Christophe Lahorte

Dr. Christophe Lahorte holds a master degree in pharmaceutical sciences and has performed academic research for 6 years at the Gent University (Faculty of Pharmacy, Laboratory of Radiopharmacy) where he was responsible for the chemical-pharmaceutical and preclinical development of new radiopharmaceuticals in collaboration with the Nuclear Medicine Dept. of the University hospital Gent (UZG).

He obtained a PhD in Pharmaceutical Sciences at the University of Gent in 2004 after which he moved to the Federal Public Health services as a quality assessor. At that time Dr. Lahorte was temporarily member of the CHMP Quality Working Party et the European Medicines Agency (EMA).

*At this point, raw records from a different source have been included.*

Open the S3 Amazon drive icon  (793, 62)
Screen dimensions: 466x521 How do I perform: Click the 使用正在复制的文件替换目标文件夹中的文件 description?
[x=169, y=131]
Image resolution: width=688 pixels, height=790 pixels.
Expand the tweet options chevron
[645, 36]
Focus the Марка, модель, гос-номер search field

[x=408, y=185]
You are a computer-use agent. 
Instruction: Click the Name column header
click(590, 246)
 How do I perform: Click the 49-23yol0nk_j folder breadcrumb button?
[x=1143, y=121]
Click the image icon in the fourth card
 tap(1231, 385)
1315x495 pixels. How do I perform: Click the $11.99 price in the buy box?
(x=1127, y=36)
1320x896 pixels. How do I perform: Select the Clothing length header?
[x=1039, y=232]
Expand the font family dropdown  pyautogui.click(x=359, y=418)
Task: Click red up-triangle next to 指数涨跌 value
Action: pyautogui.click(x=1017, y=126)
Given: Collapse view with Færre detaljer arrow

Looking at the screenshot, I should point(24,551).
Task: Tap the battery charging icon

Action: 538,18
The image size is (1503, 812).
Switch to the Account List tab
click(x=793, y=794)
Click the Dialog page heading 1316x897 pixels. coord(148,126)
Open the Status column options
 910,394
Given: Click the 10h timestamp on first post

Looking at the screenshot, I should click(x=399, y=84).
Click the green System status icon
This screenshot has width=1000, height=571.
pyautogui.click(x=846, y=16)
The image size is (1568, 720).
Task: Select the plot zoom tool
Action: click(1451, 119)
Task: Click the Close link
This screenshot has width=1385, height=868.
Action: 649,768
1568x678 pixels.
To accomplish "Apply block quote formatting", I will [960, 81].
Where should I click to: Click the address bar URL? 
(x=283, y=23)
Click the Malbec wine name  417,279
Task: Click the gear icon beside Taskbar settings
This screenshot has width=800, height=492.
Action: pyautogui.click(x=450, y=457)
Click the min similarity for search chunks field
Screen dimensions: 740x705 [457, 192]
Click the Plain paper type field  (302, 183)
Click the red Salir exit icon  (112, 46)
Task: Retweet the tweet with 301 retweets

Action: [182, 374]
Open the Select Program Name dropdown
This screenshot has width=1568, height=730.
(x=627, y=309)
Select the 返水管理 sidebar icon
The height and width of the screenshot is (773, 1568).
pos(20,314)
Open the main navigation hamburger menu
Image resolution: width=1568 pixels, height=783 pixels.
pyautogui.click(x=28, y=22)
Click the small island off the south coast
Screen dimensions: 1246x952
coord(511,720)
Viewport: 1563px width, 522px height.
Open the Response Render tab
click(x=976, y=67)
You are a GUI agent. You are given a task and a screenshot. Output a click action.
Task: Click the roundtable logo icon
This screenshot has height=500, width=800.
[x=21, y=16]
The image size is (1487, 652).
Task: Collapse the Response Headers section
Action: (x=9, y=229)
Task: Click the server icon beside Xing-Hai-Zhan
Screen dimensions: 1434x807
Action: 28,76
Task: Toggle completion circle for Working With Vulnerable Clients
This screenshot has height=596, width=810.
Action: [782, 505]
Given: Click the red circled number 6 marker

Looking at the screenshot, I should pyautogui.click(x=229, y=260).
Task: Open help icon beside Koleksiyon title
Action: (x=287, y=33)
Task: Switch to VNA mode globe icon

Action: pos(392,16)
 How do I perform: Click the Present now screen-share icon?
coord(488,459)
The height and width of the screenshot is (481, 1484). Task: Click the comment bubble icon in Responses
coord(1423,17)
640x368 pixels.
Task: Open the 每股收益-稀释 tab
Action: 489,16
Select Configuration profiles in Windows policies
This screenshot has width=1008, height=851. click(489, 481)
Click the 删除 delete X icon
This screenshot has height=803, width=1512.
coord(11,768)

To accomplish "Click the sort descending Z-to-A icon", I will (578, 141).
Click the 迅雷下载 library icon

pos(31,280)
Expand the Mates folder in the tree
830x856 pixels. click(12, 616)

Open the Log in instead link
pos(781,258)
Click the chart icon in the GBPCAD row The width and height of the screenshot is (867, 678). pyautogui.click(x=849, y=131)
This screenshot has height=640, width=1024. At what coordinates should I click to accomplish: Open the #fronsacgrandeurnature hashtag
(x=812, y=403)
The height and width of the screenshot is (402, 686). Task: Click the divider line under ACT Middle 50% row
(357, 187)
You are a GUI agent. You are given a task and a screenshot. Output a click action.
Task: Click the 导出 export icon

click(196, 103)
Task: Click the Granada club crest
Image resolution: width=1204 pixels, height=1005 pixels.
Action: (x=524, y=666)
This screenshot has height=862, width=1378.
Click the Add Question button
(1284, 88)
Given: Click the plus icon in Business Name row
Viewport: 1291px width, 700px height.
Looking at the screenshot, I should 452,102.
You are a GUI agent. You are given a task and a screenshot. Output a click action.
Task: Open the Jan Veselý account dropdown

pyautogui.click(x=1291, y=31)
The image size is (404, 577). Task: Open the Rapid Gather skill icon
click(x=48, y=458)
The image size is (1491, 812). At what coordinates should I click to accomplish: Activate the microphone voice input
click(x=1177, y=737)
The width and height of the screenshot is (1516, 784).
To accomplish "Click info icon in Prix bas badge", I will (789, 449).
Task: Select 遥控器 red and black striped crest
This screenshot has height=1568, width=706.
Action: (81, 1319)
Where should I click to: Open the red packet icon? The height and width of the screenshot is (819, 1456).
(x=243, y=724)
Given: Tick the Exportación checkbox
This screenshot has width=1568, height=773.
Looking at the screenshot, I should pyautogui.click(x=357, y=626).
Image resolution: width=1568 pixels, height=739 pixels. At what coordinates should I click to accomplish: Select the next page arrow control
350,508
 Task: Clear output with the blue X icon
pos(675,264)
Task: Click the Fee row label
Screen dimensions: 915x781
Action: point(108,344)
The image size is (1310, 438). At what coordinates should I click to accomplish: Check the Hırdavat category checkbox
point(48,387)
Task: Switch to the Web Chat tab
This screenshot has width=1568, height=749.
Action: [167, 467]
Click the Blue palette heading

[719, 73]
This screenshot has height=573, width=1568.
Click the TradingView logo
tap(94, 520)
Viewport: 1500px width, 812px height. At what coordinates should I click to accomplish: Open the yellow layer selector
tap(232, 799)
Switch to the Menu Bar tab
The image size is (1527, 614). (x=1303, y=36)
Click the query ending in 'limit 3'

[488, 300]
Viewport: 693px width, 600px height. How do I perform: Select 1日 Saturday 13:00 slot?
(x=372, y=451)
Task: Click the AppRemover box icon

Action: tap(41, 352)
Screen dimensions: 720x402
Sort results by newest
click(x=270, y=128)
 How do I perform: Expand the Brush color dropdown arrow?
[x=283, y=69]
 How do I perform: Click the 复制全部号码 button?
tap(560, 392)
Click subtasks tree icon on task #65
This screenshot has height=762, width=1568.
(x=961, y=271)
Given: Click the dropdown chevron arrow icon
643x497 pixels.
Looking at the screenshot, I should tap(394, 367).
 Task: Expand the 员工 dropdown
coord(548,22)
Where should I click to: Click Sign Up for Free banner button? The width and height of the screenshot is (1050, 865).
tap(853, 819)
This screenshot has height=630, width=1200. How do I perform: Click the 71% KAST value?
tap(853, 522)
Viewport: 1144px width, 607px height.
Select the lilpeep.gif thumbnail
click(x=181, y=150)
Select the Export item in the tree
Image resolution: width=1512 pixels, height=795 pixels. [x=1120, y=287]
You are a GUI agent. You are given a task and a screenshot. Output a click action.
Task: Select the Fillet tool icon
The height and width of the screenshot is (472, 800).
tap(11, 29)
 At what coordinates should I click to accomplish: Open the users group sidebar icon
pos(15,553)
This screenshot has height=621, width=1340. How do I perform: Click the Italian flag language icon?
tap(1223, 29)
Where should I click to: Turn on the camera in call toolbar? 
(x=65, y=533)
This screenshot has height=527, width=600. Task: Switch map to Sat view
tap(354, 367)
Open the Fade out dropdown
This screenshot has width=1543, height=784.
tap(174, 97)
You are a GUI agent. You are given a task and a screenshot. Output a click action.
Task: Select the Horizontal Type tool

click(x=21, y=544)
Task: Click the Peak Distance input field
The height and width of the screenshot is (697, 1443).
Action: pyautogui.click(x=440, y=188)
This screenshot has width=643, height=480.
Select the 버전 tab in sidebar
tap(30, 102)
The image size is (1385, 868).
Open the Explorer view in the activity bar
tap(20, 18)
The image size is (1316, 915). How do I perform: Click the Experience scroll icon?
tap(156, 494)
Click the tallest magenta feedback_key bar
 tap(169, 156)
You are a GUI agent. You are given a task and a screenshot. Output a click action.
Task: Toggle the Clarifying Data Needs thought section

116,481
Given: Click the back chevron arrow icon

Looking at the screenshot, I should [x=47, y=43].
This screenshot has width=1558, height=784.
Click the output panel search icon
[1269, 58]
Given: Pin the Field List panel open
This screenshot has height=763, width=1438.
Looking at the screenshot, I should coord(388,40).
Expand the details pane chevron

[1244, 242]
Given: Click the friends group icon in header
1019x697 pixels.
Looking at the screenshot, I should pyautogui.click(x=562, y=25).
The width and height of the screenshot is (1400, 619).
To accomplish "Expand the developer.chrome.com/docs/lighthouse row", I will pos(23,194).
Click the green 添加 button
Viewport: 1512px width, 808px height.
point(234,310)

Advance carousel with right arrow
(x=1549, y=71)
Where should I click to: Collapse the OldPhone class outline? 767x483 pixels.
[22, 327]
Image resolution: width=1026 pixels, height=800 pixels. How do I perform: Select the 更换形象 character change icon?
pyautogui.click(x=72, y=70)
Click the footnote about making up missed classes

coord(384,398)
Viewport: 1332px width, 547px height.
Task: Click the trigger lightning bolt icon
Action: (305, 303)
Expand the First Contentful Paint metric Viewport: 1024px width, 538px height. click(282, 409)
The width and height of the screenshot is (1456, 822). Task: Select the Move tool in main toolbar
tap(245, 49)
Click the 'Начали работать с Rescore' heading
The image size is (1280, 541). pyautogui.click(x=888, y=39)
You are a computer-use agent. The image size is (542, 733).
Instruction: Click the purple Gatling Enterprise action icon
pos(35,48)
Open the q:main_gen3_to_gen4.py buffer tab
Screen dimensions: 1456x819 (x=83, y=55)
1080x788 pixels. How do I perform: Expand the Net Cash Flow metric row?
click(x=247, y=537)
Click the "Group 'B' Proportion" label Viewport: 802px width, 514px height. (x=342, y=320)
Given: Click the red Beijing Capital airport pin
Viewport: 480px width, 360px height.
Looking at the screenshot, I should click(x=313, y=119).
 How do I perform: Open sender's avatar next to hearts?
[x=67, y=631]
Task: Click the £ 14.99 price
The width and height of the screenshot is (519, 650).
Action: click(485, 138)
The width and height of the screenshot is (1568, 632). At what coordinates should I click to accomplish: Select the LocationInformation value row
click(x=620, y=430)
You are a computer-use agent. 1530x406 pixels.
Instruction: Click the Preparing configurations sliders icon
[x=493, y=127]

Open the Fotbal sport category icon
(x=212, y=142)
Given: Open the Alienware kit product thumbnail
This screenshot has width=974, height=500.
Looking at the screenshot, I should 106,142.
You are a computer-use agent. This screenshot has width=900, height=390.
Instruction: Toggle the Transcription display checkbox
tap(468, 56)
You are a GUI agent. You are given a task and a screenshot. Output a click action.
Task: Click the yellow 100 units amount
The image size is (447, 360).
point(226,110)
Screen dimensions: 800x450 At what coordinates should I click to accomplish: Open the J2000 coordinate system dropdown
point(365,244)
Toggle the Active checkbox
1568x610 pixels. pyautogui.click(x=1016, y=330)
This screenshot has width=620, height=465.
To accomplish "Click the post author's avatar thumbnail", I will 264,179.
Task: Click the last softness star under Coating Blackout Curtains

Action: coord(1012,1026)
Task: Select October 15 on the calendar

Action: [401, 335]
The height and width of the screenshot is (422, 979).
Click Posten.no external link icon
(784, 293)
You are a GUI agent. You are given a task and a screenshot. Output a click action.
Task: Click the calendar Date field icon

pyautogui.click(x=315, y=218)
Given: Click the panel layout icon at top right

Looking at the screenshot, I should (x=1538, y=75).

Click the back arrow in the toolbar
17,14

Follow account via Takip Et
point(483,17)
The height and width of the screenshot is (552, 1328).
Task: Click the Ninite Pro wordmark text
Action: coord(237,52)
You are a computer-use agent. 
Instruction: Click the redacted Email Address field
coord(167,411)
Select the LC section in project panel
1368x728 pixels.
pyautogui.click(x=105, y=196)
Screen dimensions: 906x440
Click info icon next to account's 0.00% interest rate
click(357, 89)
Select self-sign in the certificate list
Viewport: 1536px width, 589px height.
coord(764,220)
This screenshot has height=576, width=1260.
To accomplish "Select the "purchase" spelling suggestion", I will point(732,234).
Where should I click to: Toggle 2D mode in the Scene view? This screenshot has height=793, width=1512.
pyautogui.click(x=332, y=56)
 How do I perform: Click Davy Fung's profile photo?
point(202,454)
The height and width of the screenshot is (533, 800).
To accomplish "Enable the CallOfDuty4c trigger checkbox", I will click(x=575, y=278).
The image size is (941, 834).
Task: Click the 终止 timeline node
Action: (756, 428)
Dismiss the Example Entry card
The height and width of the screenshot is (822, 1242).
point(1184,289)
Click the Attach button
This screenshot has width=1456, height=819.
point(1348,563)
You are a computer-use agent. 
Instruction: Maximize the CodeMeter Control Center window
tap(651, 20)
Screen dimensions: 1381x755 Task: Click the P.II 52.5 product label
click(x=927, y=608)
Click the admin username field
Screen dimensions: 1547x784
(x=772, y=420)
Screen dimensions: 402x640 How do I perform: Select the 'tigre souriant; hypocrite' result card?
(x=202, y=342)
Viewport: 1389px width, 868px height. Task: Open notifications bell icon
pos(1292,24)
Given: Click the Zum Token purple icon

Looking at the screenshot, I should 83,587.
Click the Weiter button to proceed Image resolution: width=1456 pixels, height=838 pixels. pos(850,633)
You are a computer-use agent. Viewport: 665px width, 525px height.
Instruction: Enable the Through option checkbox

Since september 2004 he has been actively involved within the R&D department of the Federal Agency of Medicines and Health Products (FAMHP) in the quality assessment of clinical trial applications (CTA’s) and paediatric investigation plans (PIP’s). Since 2006 he has also been involved in the assessment of several national and European scientific advice requests.

In May 2009 Dr. Lahorte was appointed as head of the FAMHP’s Unit for National Scientific-Technical Advice & Knowledge Management within the Directorate General pre authorisation. In May 2017 Dr. Lahorte became the Head of the FAMHP’s National Innovation Office which aims to support and guide all types of innovators (eg. spin-offs, SME’ and global companies, academia etc) developing new innovative drug products and medical technologies in Belgium and Europe.

In addition, Dr. Lahorte is actively involved in several European projects coordinated by the EMA and European Commission including the “Accelerating Clinical Trials in the EU (ACT EU) - Delivering an EU clinical trials transformation initiative”.